Puncak dari ketidakpuasan ini terjadi pada 13 Februari 1952, ketika para buruh melancarkan aksi mogok sebagai bentuk protes. Mereka menuntut hak yang sama seperti PNS, yaitu mendapatkan THR.

Perjuangan panjang dan melelahkan ini akhirnya membuahkan hasil. Pemerintah, setelah mempertimbangkan tuntutan para buruh, memutuskan untuk memberikan THR kepada mereka, menyamakan hak mereka dengan PNS.

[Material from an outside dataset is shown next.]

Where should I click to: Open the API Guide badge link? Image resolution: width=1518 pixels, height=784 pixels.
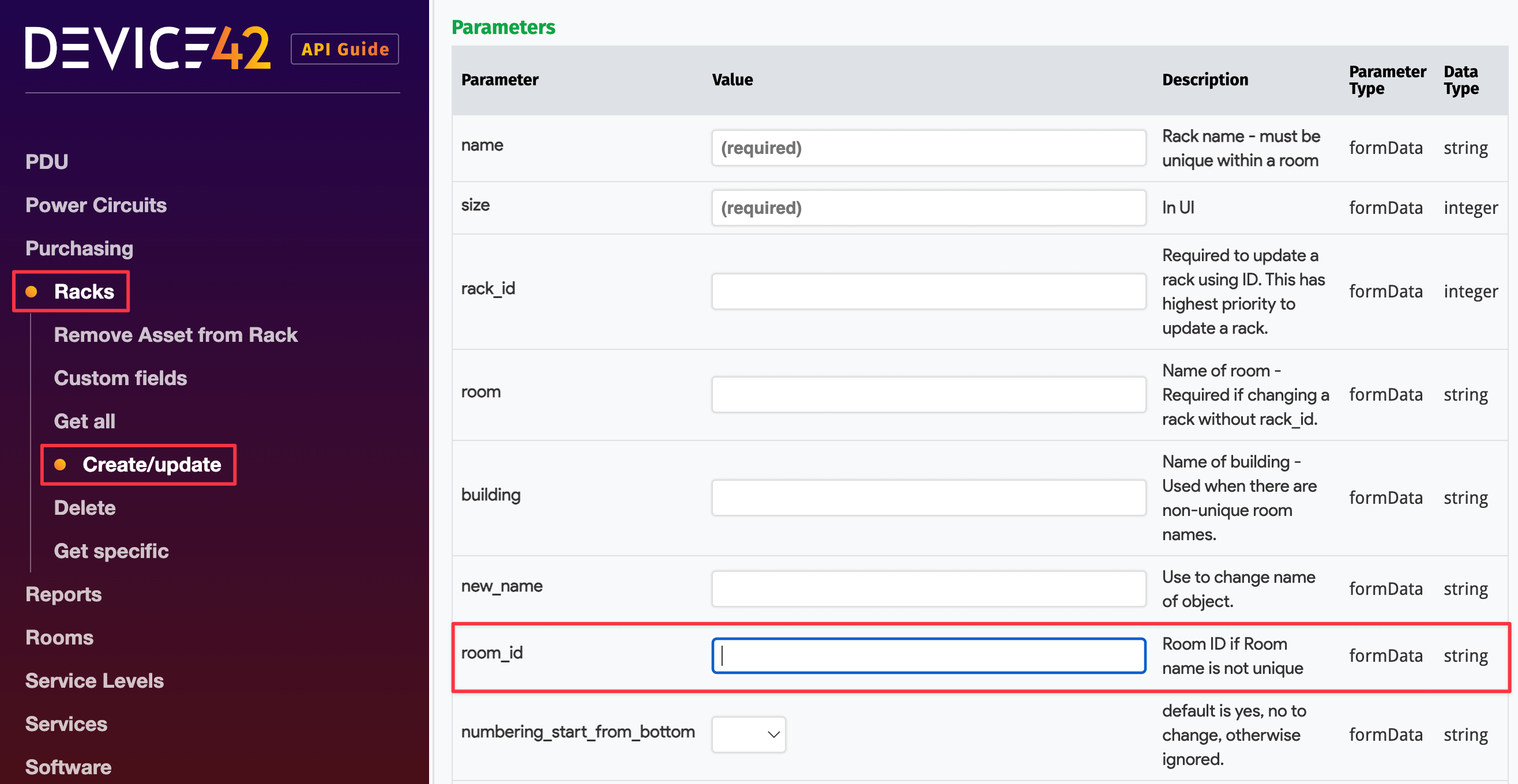(x=345, y=49)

Perjalanan THR dari persekot menjadi hak pekerja adalah cerminan dari perjuangan panjang para buruh dalam memperjuangkan kesejahteraan mereka.

Kini, THR bukan hanya sekadar tradisi, tetapi juga hak yang dilindungi oleh hukum, menjadi bagian tak terpisahkan dari perayaan hari raya di Indonesia.

Pada tahun 1994, pemerintah secara resmi mengatur pemberian THR bagi pekerja swasta. Menteri Tenaga Kerja saat itu menerbitkan Peraturan Menteri No. 04/1994 tentang THR Keagamaan bagi pekerja di perusahaan. Aturan ini memastikan bahwa semua pekerja berhak atas tunjangan tersebut.

Regulasi ini kemudian diperbarui pada tahun 2003 dengan terbitnya UU No 13 tentang Ketenagakerjaan. Dalam aturan ini, pekerja yang telah bekerja lebih dari tiga bulan diwajibkan menerima THR.

Selanjutnya, pada tahun 2016, pemerintah menetapkan bahwa THR harus diberikan selambat-lambatnya tujuh hari sebelum hari raya.

THR: Lebih dari Sekadar Tunjangan, Simbol Kebersamaan dan Apresiasi

Seiring berjalannya waktu, Tunjangan Hari Raya (THR) telah bertransformasi menjadi lebih dari sekadar hak pekerja. Makna THR kini meluas, mencakup segala bentuk pemberian menjelang Lebaran, baik kepada pekerja maupun non-pekerja.

Pergeseran makna ini mencerminkan tradisi yang semakin inklusif dan mengakar kuat dalam budaya masyarakat Indonesia.

Tradisi pemberian THR bukan hanya sekadar bentuk apresiasi atas kerja keras, tetapi juga simbol kebersamaan dan gotong royong yang dijunjung tinggi dalam masyarakat Indonesia.

Pemberian THR menjadi momen untuk saling berbagi kebahagiaan dan mempererat tali silaturahmi, menciptakan suasana harmonis di lingkungan kerja maupun masyarakat luas.

Lebih dari itu, THR memiliki peran penting dalam meningkatkan kesejahteraan pekerja dan memperkuat hubungan antara pemberi kerja dan pekerja.

Pemberian THR yang tepat waktu dan sesuai dengan ketentuan dapat meningkatkan motivasi dan produktivitas pekerja, sekaligus menciptakan iklim kerja yang kondusif.

Oleh karena itu, penting bagi semua pihak untuk memahami sejarah dan makna di balik tradisi pemberian THR. Dengan memahami esensi tradisi ini, kita dapat bersama-sama menjaga dan melestarikan praktik baik ini, menciptakan keharmonisan sosial dan ekonomi yang lebih baik di Indonesia.